Anchor Parser Bug Fixes Implementation Plan

For agentic workers: REQUIRED SUB-SKILL: Use superpowers:subagent-driven-development (recommended) or superpowers:executing-plans to implement this plan task-by-task. Steps use checkbox (- [ ]) syntax for tracking.

Goal: Fix 4 parser-layer bugs in vibelign/core/anchor_tools.py so that extract_anchors / extract_anchor_spans produce a clean baseline for the upcoming eval skill.

Architecture: The root cause for 3 of 4 bugs is ANCHOR_RE = re.compile(r"ANCHOR:\s*([A-Z0-9_]+)") being too loose — it matches mentions inside docstrings and markdown, and the post-strip .rstrip("_") drops legitimate dunder suffixes. Fix = tighten the regex to the full === ANCHOR: NAME_START === form, stop stripping trailing _ after _START/_END removal, and emit a warning + drop span when _END is missing (instead of leaving end=None). Duplicate-name detection is handled with a warning + stable suffix in collect_anchor_index.

Tech Stack: Python 3.11+, pytest, regex (stdlib re).

Context for the engineer:

  • vibelign/core/anchor_tools.py is the single source of truth for anchor marker parsing.
  • Real anchor markers always have the form <prefix> === ANCHOR: NAME_START === (prefix = # for py, // for js/ts/etc). See build_anchor_block at line 115.
  • Tests live in tests/. There is already tests/test_anchor_tools_v2.py and tests/test_edge_anchor_tools.py; do not modify existing passing tests.
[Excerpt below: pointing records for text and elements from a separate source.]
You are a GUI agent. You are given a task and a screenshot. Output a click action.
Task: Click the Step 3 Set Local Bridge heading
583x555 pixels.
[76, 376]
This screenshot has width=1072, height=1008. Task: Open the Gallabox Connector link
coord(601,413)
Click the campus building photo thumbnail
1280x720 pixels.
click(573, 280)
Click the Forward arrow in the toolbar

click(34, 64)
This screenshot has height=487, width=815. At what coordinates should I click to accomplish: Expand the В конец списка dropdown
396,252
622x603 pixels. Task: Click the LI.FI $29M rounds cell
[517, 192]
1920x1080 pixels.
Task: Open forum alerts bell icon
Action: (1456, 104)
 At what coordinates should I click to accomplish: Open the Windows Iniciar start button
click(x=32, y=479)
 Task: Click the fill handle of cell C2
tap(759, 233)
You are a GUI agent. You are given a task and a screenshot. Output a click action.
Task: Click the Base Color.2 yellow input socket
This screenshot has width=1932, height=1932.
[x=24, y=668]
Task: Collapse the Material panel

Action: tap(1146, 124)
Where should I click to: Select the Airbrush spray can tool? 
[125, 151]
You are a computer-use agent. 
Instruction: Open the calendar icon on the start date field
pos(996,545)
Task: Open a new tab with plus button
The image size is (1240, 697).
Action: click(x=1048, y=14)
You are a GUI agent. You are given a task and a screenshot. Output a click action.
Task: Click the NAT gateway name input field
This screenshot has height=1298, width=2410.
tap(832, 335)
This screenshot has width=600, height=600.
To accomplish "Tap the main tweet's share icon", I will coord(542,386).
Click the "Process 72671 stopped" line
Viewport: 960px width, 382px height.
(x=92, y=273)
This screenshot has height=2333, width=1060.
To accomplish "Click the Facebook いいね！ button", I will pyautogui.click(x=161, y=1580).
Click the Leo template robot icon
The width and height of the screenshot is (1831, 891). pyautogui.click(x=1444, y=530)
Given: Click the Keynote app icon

Create a new file tests/test_anchor_parser_bugs.py for these fixes.
  • Run tests with: python -m pytest tests/test_anchor_parser_bugs.py -v (working dir = repo root).
  • Full anchor-related regression check: python -m pytest tests/test_anchor_tools_v2.py tests/test_edge_anchor_tools.py tests/test_anchor_parser_bugs.py -v
  • Post-fix project check: python -m vibelign.cli doctor --strict (may still exit 1 from size warnings — that’s unrelated).

File Structure:

  • Modify: vibelign/core/anchor_tools.py
    • Line 75: ANCHOR_RE regex — tighten to require === ANCHOR: ... ===
    • Line 440–446: extract_anchors — drop the .rstrip("_") call
    • Line 452–478: extract_anchor_spans — drop the .rstrip("_") calls; skip spans with no _END match (instead of end=None)
  • Create: tests/test_anchor_parser_bugs.py — one test class per bug, TDD-first.

Task 1: Bug 2 — phantom spans from docstring/markdown literals

Root cause: ANCHOR_RE = re.compile(r"ANCHOR:\s*([A-Z0-9_]+)") matches inline mentions like `ANCHOR: NAME_START` inside help text in export_cmd.py and the # format: /abs/path/file.py:ANCHOR: FOO_START comment in fast_tools.py. Real markers always have the triple-equals wrapper: === ANCHOR: NAME_START ===.

Files:

  • Modify: vibelign/core/anchor_tools.py:75
  • Test: tests/test_anchor_parser_bugs.py (create)

  • Step 1.1: Write the failing test for phantom-span rejection

Create tests/test_anchor_parser_bugs.py with:

from pathlib import Path

from vibelign.core.anchor_tools import extract_anchors, extract_anchor_spans


def _write(tmp_path: Path, name: str, text: str) -> Path:
    p = tmp_path / name
    p.write_text(text, encoding="utf-8")
    return p


class TestBug2PhantomSpans:
    def test_inline_mention_in_docstring_is_not_an_anchor(self, tmp_path: Path) -> None:
        text = '''"""
        Respect anchor boundaries (`ANCHOR: NAME_START` / `ANCHOR: NAME_END`)
        """

        # === ANCHOR: REAL_ONE_START ===
        x = 1
        # === ANCHOR: REAL_ONE_END ===
        '''
        p = _write(tmp_path, "mod.py", text)
        assert extract_anchors(p) == ["REAL_ONE"]
        spans = extract_anchor_spans(p)
        assert [s["name"] for s in spans] == ["REAL_ONE"]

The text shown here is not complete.